Exercise objective
Reproduce the data below word for word, leaving out the pictures.

Record set
[start]
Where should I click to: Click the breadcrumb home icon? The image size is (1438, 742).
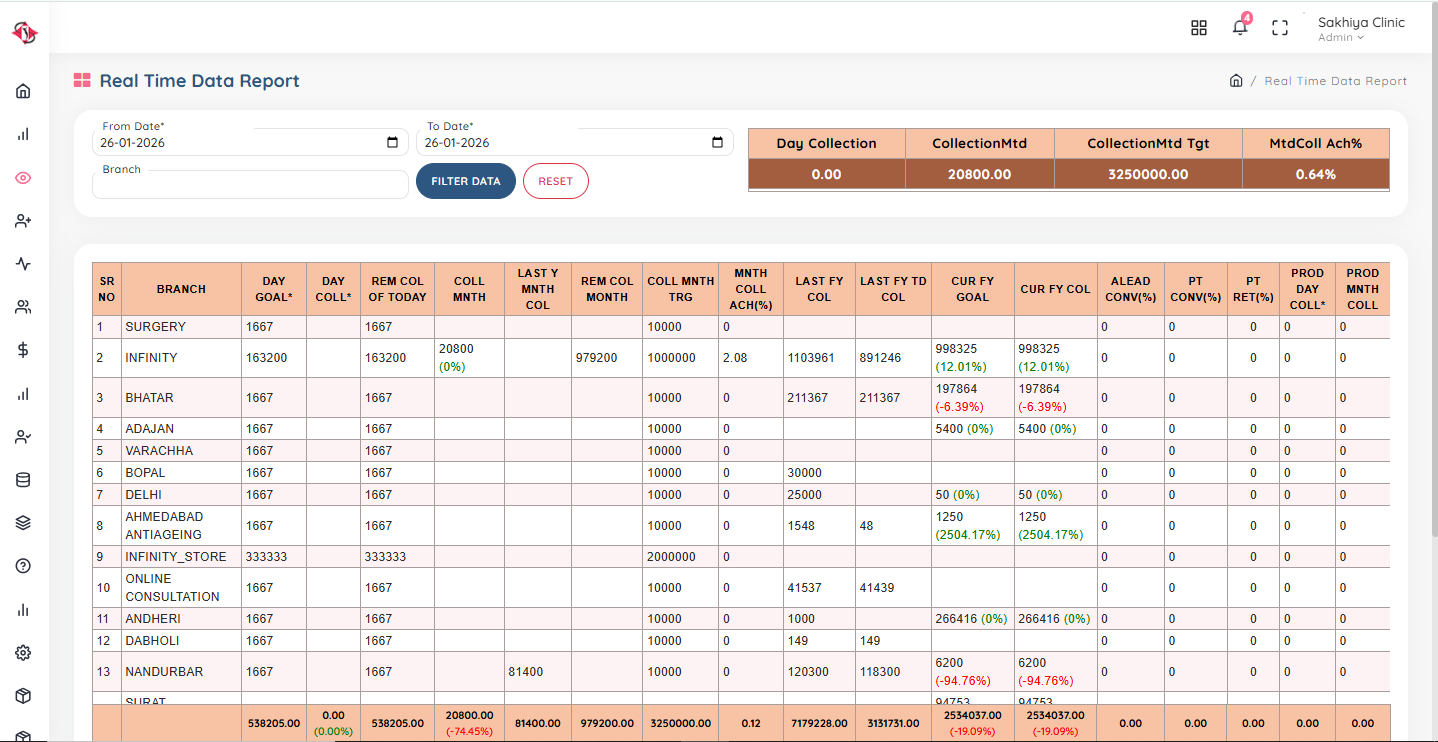click(x=1235, y=80)
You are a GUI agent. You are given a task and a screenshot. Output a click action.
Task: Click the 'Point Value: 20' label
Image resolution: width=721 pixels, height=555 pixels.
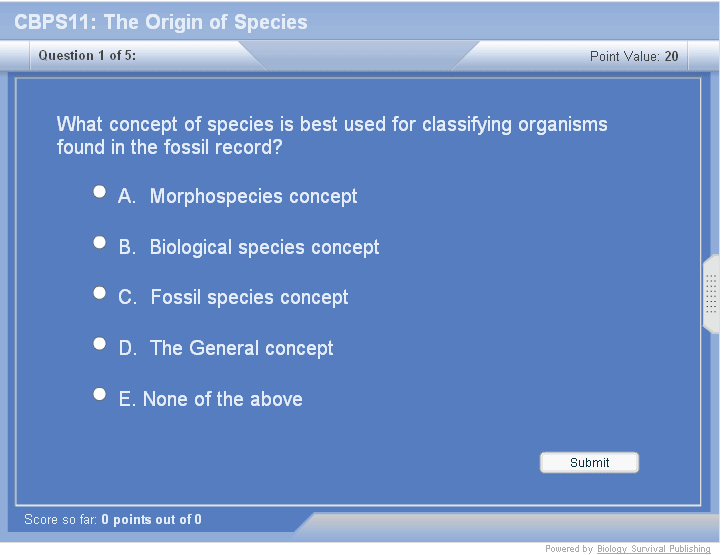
[end]
Expected output
Where should I click to: Click the breadcrumb home icon? The image size is (1438, 742).
click(x=1235, y=80)
You are a GUI agent. You are given a task and a screenshot. Output a click action.
Task: Click the 'Point Value: 20' label
Image resolution: width=721 pixels, height=555 pixels.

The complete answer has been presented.